I observe for many days or years that the sun rises in the morning every single day. I predict that the sun will rise tomorrow morning, and every successive morning.

You have now arrived at a fairly “large” general conclusion. Likewise, the same reasoning is used by children who burn themselves ONCE by touching a stove, and then conclude that they must never touch a hot stove again, lest they get burned.

In a sense, inductive reasoning is learning from experience. And, as long as it applies only to your personal situation, it is vastly helpful. But, when you expand it to the way you view things in a global sense, it can become quite dangerous—to those in charge.

In the case of of COVID, we were bombarded with official information from the get-go, nonstop. For those conditioned by the education system and peer pressure to always trust authority, their patterns of behavior would become predictable. They would keep a six-foot distance from others even though the virus is carried as an aerosol and is suspended in the air for some time before dispersing, no matter how far away you stand from others.

They would mask up, even after getting contradictory information from the same authorities.
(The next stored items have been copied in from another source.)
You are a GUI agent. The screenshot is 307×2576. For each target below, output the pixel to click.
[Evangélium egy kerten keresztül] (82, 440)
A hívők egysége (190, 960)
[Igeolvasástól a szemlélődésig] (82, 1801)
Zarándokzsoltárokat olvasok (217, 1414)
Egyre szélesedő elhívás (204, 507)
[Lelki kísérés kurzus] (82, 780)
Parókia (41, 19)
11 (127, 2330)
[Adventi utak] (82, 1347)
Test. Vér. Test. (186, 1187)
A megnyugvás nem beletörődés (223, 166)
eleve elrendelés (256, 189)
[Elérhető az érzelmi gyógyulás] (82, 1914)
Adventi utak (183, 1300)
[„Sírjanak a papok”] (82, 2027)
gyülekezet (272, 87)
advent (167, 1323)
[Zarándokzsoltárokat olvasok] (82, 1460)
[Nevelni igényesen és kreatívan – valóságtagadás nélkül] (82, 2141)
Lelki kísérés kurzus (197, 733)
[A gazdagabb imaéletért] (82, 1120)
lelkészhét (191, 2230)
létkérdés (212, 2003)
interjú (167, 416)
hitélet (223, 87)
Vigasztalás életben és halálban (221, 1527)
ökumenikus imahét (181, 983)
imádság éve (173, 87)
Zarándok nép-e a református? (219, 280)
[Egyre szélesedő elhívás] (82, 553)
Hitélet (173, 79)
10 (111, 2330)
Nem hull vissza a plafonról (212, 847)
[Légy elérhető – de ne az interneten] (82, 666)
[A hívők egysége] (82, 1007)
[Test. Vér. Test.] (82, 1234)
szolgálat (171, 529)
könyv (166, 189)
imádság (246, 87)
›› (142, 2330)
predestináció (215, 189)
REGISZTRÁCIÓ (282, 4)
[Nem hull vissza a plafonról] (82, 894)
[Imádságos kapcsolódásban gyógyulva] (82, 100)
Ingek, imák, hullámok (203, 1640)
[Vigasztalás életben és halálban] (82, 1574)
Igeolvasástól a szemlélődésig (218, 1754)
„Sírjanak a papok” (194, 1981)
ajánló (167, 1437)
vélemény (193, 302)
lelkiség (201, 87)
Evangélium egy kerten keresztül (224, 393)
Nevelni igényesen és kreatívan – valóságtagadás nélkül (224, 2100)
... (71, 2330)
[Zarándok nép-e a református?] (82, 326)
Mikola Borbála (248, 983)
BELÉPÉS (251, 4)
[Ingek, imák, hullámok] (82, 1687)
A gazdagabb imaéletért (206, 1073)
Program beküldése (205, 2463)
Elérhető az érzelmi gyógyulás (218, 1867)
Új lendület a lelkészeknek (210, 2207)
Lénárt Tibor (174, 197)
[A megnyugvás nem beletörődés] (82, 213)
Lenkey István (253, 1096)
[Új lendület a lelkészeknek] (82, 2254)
And, they would get vaccinated repeatedly, even though the ADMITTED initial side effects of the vaccine were worse than anything they had previously experienced.
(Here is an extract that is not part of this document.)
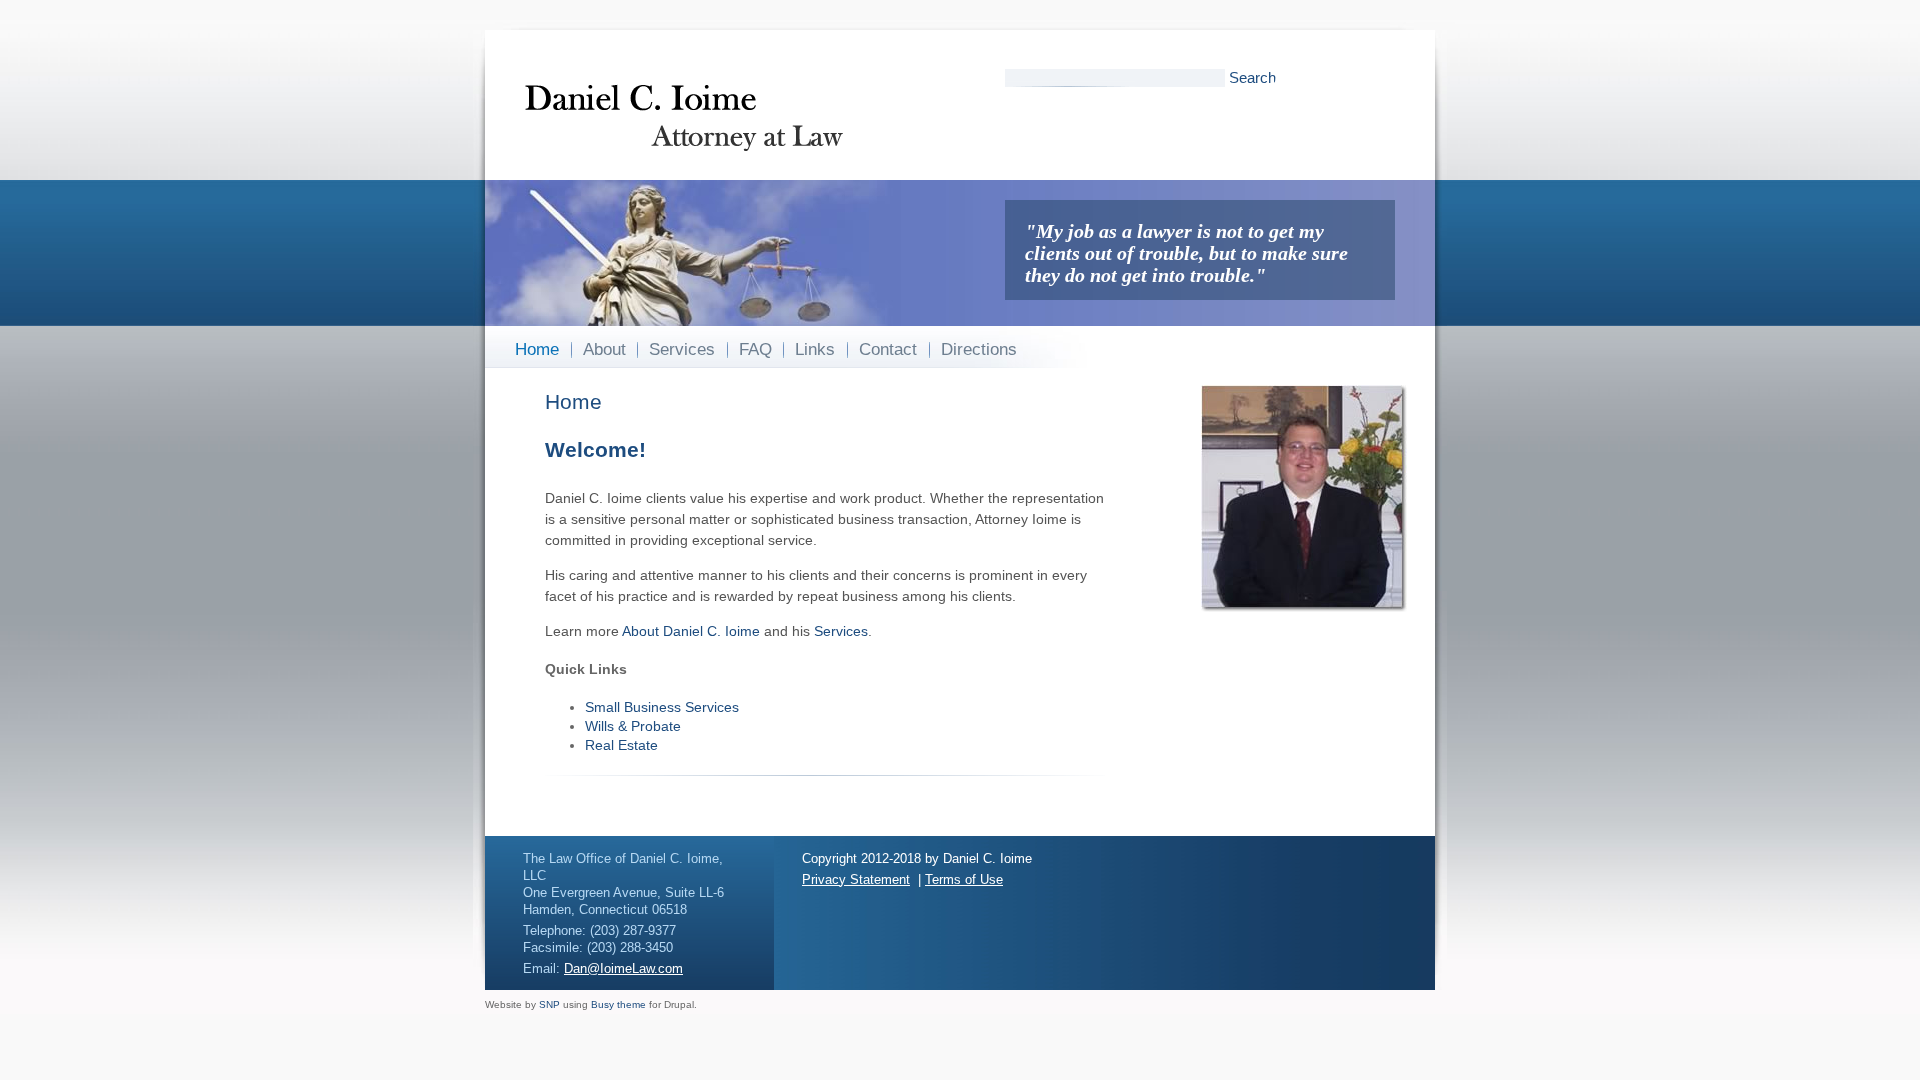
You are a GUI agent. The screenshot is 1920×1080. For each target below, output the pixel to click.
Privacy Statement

The CDC would first say that the vaccines prevent infection and transmission, only to later say that they don’t. When the infection/transmission mantra disappeared, it was replaced with the never-proven notion that at least the vaccines would prevent serious illness. (None of the touted studies corrected for anything other than the age of the patients involved, There was no consideration of health histories.)

Dangerous inductive reasoning would eventually conclude that the authorities were repeatedly lying to us. Thus, why should we believe a single thing they say?

Finally, some will object that you can’t PROVE anything with inductive reasoning. In the sunrise example, I certainly can NOT prove that the sun will rise tomorrow; I can only predict this. However, it is also true that nothing can be proved, absent some assumptions, including the meaning of words and the Law of Identity.

Bear in mind that nothing can be proved with deduction, either, unless the premises can be independently demonstrated to be true, and the application of the deductive logic is shown to be sound. At any rate, since deductive conclusions are very specific, they will almost always be less profound or dangerous than inductive conclusions.